ServiceException: 409 Bucket kubeflow-demo-256908-dev already exists.


## Papermill

### Select base image to be used for papermill

In [5]:
PAPERMILL_BASE_IMAGE = f'gcr.io/{PROJECT_ID}/kfp-base'

### Configures input/output notebooks for papermill

In [6]:
PAPERMILL_DEMO_GCS_PATH = os.path.join(BASE_GCS_PATH, 'papermill_demo.ipynb')
PAPERMILL_DEMO_OUTPUT_GCS_PATH = os.path.join(BASE_GCS_PATH, 'papermill_demo.output.ipynb')

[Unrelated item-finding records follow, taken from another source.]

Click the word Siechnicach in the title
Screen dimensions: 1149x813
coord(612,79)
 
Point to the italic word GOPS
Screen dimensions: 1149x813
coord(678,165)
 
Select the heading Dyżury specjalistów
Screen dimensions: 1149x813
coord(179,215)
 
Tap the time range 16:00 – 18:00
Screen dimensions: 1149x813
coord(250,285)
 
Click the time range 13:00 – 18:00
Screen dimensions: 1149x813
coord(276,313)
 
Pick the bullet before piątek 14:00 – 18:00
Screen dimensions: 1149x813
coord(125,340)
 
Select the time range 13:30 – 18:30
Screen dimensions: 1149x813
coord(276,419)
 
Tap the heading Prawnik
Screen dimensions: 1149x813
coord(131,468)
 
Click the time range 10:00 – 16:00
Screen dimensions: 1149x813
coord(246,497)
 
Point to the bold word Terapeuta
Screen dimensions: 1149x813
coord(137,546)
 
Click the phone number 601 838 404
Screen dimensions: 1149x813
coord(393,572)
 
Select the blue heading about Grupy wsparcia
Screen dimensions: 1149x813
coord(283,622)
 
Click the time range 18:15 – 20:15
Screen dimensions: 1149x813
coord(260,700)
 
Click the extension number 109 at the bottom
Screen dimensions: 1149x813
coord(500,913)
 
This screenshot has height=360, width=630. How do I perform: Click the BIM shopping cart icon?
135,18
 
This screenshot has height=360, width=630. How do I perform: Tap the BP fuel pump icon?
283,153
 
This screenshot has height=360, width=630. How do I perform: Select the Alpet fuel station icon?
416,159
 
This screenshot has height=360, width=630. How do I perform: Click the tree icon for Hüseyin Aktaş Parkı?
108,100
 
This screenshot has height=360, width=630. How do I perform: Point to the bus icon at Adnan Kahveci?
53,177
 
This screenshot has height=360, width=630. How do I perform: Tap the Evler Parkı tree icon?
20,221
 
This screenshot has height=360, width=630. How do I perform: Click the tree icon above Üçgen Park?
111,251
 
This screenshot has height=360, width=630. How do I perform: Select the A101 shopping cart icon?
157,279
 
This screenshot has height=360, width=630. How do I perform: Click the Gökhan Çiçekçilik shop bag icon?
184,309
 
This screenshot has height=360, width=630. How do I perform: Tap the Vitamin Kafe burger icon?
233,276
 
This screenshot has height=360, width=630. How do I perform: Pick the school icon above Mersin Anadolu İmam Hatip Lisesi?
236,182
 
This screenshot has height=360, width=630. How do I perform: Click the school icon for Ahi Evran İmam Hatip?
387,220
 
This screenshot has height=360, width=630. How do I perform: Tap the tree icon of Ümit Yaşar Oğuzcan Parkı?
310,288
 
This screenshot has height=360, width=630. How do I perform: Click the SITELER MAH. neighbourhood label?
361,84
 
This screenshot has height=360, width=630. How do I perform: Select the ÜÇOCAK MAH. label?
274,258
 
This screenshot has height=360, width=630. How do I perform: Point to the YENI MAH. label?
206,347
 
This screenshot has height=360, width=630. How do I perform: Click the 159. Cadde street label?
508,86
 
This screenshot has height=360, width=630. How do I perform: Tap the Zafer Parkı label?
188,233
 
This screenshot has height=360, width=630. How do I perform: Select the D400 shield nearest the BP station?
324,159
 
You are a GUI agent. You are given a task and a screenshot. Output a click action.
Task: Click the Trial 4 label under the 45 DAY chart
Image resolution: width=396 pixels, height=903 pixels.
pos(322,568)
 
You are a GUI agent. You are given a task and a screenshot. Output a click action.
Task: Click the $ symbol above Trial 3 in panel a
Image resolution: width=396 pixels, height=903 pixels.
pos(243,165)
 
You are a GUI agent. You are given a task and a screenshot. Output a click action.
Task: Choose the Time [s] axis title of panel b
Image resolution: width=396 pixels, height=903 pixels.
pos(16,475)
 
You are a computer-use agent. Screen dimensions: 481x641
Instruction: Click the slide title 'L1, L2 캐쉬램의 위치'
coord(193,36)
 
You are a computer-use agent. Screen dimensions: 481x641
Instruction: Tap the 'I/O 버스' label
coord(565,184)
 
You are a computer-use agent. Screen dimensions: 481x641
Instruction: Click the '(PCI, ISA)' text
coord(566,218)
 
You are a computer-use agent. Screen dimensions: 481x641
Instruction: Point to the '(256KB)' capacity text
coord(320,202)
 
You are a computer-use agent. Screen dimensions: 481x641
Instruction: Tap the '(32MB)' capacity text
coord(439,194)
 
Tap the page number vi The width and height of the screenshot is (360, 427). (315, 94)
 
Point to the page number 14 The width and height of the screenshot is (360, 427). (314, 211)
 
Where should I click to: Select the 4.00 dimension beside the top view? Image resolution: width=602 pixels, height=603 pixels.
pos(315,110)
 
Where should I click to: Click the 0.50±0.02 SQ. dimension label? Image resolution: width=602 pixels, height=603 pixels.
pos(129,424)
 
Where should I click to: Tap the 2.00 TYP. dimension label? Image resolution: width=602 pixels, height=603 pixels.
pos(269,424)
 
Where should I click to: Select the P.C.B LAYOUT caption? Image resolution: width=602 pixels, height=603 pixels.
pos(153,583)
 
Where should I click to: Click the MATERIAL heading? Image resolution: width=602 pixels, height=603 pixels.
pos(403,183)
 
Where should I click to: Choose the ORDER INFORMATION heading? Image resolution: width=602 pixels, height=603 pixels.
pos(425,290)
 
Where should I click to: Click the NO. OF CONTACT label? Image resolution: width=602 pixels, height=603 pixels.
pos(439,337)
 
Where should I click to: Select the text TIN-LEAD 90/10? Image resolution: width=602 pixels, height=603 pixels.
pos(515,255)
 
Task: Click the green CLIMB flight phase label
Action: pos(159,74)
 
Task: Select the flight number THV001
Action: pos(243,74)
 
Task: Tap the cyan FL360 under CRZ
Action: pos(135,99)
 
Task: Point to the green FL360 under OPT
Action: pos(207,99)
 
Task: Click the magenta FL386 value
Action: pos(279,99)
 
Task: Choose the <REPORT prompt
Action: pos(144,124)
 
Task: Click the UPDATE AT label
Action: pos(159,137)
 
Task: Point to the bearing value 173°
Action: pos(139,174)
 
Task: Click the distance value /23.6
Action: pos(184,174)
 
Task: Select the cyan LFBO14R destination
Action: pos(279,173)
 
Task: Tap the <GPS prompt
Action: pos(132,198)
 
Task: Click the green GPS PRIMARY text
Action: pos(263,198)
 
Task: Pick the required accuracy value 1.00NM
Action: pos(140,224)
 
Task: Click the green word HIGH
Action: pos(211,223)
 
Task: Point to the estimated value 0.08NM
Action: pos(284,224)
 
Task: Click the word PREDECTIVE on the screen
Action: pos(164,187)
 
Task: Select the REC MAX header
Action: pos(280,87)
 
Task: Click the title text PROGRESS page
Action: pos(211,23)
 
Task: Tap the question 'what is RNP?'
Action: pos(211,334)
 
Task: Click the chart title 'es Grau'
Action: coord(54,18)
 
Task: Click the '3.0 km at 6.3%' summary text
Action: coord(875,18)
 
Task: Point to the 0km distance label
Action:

### Defines a boilerplate Kubeflow Pipeline to run the notebook using papermill

In [7]:
@kfp.dsl.pipeline()
def papermill_pipeline(
    papermill_options: str='',
    
):
    papermill_comp(
        notebook_path=PAPERMILL_DEMO_GCS_PATH,
        output_notebook_path=PAPERMILL_DEMO_OUTPUT_GCS_PATH,
        papermill_base_image=PAPERMILL_BASE_IMAGE,
        papermill_options=papermill_options
    ) \
        .apply(kfp.gcp.use_gcp_secret('user-gcp-sa')) \
        .set_cpu_request('2') \
#         .set_gpu_limit(1, 'nvidia')

### Copy the local notebook to GCS and run the papermill pipeline

In [8]:
!gsutil cp papermill_demo.ipynb {PAPERMILL_DEMO_GCS_PATH}
run_id = str(uuid.uuid4()).replace('-', '')
parameters = {
    'x': 10,
    'y': 200
}
kfp.Client().create_run_from_pipeline_func(
    papermill_pipeline,
    arguments={
        'papermill_options': ' '.join(
            itertools.chain.from_iterable(
                ['-p', str(k), str(v)] for k, v in parameters.items()
            )
        )
    },
    run_name=f'papermill_demo_{run_id}'
)

Copying file://papermill_demo.ipynb [Content-Type=application/octet-stream]...
/ [1 files][ 17.0 KiB/ 17.0 KiB]                                                
Operation completed over 1 objects/17.0 KiB.                                     


<kfp._client.Client.create_run_from_pipeline_package.<locals>.RunPipelineResult at 0x7f04df79a898>

### Retrieve the resulting notebook once it's done

In [9]:
!gsutil cp {PAPERMILL_DEMO_OUTPUT_GCS_PATH} papermill_demo.output.ipynb

Copying gs://kubeflow-demo-256908-dev/notebooks/papermill_demo.output.ipynb...
/ [1 files][169.1 KiB/169.1 KiB]                                                
Operation completed over 1 objects/169.1 KiB.